### TASKS TO CARRY OUT
(a) Could you set down the passage on translating web development jargon word for word, from "Once I realized" up to and including "headaches for programmers."?
(b) Can you extract, unchanged, the records from the line with "Tap the 合计 ¥5396.01 total amount" up to and including the line with "Image resolution: width=1047"?

Have you ever met someone that spoke a different language … maybe one that you didn’t think was human? Was it a form of code that was faster to type than speak? If they said things like CMS, SMS and PMS that caused you to send out an SOS, I might have just the solution to your problem.
In 2011 I was talking to a client (that shall rename nameless to protect the identity of the technically challenged) when it occurred to me that I have the unique ability to translate web development vernacular into something that a person with a flip phone can understand. This “aha” moment sparked the entrepreneurial fire inside of me that was the foundation for Traction Event Labs (formerly Stell).
Once I realized this unique talent was something not many people possessed, I focused on developing it further by learning more about how websites are built and the pitfalls that turn an average project into an ongoing nightmare. Many times, it’s not what the client says that is the biggest challenge but what goes unsaid that creates the most headaches for programmers.

[Extracted data entries]

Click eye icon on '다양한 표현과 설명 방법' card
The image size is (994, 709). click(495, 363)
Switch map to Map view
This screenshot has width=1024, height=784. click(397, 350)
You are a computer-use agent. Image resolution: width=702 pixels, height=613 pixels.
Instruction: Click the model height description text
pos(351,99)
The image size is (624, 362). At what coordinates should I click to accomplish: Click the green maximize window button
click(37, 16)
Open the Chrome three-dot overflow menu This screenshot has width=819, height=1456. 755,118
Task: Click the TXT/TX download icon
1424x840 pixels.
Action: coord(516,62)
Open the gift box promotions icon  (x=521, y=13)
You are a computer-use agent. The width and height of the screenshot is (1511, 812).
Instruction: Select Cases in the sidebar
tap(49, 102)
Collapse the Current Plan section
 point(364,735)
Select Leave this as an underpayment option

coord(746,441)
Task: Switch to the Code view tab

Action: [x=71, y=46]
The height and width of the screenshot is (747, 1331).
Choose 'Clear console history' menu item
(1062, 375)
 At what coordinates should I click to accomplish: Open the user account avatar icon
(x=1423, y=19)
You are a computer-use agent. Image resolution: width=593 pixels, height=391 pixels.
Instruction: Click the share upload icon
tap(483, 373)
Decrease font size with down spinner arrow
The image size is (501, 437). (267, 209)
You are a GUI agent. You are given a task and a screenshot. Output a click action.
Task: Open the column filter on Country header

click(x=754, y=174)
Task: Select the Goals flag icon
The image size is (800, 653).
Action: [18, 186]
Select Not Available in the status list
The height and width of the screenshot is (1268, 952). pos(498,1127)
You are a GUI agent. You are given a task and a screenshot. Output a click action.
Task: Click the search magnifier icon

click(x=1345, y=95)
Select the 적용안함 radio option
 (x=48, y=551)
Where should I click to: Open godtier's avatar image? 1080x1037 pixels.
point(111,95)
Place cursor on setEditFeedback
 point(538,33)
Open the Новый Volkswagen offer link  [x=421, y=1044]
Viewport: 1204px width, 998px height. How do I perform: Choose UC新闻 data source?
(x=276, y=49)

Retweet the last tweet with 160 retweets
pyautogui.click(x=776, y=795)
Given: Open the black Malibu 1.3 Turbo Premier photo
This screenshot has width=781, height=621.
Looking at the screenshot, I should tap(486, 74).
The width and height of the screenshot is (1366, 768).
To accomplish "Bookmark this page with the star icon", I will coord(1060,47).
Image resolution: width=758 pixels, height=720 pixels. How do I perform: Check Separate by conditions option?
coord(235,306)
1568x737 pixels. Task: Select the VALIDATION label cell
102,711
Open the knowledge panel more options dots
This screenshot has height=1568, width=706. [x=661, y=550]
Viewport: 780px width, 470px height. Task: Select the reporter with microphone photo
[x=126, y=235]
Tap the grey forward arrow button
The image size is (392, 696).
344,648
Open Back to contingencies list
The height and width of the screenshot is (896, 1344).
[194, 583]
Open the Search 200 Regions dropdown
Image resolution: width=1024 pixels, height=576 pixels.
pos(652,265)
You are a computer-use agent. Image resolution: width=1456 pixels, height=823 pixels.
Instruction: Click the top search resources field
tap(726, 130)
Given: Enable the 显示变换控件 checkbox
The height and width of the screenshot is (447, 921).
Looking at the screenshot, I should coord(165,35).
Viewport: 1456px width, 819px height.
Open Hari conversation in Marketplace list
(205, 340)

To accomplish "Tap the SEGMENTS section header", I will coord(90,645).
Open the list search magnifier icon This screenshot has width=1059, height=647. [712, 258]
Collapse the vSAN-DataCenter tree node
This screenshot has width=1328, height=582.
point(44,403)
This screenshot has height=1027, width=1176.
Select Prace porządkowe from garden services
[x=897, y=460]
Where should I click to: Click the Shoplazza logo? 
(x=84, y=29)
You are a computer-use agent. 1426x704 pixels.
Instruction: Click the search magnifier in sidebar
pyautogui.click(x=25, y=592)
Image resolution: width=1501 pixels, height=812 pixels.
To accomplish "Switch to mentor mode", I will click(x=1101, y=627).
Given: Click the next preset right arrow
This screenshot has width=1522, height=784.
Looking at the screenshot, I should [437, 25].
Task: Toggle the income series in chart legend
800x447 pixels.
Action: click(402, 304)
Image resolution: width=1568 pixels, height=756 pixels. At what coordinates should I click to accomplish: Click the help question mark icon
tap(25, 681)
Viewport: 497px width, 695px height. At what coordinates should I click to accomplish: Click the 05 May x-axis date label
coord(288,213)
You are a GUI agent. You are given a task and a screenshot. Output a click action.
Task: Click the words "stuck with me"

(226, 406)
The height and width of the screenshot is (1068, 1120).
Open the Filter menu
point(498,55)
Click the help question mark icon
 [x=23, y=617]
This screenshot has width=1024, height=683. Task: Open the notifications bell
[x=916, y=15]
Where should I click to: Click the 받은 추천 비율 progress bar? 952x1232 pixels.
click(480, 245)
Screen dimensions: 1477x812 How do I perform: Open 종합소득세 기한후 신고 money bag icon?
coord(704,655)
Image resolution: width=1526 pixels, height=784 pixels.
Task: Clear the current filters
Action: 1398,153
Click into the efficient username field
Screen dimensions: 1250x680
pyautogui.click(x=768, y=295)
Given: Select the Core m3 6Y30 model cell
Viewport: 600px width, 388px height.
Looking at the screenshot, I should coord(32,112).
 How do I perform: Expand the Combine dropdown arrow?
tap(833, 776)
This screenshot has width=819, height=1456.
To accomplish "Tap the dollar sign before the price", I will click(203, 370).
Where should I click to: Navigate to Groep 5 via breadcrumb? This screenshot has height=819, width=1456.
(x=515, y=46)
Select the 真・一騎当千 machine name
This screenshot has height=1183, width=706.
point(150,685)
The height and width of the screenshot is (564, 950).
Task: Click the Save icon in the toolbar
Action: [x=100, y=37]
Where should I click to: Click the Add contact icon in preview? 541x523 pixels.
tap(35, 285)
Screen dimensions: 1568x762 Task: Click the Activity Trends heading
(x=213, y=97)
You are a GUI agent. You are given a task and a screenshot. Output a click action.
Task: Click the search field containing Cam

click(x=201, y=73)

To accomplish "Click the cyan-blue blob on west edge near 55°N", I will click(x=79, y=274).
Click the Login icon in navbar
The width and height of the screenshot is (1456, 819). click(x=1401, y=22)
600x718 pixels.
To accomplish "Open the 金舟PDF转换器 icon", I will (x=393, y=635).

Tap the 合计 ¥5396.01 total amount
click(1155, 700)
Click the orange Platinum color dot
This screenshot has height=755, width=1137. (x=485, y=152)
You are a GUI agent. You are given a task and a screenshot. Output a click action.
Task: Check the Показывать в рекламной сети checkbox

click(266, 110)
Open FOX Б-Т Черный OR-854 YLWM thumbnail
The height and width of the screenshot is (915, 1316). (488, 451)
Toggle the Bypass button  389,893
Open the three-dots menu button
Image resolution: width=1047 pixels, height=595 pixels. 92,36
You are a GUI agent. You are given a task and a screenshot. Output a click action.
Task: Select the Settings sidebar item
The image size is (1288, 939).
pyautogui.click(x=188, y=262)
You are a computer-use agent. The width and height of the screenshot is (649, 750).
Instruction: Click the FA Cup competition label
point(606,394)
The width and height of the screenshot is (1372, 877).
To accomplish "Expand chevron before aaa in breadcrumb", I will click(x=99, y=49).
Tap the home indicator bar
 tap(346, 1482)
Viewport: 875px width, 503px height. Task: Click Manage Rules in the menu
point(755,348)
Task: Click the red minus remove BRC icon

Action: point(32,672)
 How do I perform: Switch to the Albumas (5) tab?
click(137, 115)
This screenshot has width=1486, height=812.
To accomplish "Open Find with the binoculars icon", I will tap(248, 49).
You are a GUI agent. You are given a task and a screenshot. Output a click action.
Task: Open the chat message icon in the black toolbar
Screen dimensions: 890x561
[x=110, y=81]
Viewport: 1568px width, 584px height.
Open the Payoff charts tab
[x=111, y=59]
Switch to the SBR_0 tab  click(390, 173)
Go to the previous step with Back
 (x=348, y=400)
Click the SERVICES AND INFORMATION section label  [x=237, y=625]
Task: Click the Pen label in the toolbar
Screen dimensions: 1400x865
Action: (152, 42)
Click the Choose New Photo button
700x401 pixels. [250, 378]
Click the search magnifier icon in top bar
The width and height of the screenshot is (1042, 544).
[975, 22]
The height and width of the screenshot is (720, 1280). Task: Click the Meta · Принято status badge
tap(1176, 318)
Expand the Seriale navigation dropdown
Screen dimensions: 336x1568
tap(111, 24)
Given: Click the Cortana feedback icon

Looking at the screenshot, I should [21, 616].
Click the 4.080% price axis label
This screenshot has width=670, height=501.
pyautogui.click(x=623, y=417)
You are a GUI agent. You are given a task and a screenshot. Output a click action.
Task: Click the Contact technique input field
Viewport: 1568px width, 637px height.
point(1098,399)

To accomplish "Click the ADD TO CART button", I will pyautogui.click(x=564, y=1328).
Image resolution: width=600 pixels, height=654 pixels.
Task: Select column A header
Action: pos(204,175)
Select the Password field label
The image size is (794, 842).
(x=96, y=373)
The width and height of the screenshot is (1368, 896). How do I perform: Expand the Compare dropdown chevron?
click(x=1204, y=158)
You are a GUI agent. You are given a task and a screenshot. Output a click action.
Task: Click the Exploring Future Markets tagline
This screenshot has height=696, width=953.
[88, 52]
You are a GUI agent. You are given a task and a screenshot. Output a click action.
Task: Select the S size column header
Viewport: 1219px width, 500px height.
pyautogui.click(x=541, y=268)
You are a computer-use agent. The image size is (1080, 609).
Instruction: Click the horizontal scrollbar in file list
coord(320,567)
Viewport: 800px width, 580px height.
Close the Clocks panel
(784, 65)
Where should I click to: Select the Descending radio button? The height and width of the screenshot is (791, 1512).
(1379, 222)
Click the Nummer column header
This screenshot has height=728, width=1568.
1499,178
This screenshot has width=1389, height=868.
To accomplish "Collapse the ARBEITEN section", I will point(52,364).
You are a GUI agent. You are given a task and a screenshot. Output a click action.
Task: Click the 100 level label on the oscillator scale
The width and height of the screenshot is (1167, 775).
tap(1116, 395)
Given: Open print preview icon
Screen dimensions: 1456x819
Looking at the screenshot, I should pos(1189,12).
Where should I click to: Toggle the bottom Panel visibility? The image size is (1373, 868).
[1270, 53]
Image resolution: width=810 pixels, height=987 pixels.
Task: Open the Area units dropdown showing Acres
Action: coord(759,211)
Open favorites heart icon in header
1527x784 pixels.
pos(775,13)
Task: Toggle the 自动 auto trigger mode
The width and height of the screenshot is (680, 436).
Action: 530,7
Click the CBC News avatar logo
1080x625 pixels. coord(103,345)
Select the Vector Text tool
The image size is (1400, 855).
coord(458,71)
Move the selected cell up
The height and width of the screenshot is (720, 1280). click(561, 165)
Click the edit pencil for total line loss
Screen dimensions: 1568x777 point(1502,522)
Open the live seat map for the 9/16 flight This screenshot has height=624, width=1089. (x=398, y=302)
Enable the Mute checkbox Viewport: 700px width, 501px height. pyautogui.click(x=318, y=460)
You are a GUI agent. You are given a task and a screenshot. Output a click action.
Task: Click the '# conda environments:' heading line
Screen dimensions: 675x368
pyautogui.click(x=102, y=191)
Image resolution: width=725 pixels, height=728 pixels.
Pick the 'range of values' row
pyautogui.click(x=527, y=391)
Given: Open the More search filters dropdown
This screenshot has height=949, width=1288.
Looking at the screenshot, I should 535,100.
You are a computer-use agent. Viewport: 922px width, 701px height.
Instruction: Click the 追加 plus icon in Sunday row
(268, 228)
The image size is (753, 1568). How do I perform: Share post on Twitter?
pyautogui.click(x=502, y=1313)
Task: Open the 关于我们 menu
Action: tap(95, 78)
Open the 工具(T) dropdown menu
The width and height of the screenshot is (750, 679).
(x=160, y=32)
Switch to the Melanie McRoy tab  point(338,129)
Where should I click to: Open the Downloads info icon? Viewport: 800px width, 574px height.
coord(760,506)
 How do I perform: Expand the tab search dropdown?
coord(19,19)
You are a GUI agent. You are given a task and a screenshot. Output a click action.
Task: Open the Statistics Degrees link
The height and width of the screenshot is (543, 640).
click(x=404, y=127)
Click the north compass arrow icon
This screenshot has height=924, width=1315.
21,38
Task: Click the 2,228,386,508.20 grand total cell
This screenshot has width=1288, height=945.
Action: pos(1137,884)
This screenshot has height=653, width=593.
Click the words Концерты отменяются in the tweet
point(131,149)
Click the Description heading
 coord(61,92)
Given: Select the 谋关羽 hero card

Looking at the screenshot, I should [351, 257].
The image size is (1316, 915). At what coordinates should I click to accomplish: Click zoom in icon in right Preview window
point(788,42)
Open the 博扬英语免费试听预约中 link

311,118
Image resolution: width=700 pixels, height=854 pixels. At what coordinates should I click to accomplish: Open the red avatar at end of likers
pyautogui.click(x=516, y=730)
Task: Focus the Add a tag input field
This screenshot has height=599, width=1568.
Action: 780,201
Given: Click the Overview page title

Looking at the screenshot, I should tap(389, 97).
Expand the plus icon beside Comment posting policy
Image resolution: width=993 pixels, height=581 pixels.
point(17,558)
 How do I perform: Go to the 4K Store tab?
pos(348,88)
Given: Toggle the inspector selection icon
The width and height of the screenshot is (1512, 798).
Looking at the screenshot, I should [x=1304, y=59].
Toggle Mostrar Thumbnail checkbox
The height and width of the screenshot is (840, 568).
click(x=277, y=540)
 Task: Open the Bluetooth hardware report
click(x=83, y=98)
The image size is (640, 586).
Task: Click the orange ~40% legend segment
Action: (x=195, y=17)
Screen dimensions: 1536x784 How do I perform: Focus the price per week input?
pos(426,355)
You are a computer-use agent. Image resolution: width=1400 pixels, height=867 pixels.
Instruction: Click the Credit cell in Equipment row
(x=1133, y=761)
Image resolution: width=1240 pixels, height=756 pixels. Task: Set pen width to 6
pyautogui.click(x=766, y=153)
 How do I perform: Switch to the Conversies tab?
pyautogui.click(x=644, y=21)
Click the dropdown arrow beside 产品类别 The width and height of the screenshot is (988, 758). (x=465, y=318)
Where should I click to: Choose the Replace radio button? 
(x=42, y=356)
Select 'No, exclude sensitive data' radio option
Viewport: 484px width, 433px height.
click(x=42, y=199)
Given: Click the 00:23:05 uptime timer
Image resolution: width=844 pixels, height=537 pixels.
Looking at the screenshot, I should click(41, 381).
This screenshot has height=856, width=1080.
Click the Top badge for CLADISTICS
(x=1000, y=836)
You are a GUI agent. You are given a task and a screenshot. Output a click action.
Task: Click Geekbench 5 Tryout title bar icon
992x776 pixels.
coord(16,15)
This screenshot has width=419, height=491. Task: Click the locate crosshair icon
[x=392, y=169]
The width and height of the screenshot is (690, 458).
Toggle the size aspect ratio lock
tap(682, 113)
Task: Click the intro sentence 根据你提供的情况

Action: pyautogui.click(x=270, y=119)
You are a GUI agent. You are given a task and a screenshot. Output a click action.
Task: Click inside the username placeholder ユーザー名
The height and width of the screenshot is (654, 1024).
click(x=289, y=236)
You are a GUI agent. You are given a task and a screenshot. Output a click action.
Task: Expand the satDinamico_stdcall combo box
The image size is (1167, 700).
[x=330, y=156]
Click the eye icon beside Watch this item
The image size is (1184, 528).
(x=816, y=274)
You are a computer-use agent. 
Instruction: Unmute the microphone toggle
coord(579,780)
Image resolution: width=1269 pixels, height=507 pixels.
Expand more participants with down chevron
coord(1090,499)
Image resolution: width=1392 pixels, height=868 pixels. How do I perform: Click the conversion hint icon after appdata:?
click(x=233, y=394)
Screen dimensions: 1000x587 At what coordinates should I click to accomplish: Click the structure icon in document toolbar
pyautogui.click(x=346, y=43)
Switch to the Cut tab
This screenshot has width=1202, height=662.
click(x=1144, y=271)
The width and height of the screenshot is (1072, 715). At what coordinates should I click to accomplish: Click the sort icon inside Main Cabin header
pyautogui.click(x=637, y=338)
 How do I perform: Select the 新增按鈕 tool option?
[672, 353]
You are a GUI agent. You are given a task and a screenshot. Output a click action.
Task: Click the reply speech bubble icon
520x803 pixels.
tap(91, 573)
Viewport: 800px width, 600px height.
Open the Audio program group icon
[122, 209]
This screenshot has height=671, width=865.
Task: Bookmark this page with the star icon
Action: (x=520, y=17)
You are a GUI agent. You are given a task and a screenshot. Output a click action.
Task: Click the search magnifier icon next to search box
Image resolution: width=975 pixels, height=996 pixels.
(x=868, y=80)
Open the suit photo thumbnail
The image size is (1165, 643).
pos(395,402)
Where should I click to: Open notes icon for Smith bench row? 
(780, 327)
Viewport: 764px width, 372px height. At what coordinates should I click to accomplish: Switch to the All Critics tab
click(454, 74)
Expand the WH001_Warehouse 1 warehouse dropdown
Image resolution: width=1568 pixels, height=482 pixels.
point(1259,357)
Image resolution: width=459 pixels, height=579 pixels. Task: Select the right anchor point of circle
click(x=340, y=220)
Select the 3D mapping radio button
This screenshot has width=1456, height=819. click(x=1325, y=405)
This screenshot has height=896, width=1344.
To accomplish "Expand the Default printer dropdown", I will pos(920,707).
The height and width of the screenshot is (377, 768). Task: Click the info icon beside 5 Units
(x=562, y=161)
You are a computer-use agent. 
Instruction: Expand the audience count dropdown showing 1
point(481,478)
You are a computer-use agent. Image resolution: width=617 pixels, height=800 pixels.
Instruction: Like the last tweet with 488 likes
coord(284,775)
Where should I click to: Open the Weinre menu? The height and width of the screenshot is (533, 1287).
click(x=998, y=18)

### TASK-BY-TASK SOLUTIONS
(a)
Once I realized this unique talent was something not many people possessed, I focused on developing it further by learning more about how websites are built and the pitfalls that turn an average project into an ongoing nightmare. Many times, it’s not what the client says that is the biggest challenge but what goes unsaid that creates the most headaches for programmers.

(b)
Tap the 合计 ¥5396.01 total amount
click(1155, 700)
Click the orange Platinum color dot
This screenshot has height=755, width=1137. (x=485, y=152)
You are a GUI agent. You are given a task and a screenshot. Output a click action.
Task: Check the Показывать в рекламной сети checkbox

click(266, 110)
Open FOX Б-Т Черный OR-854 YLWM thumbnail
The height and width of the screenshot is (915, 1316). (488, 451)
Toggle the Bypass button  389,893
Open the three-dots menu button
Image resolution: width=1047 pixels, height=595 pixels. 92,36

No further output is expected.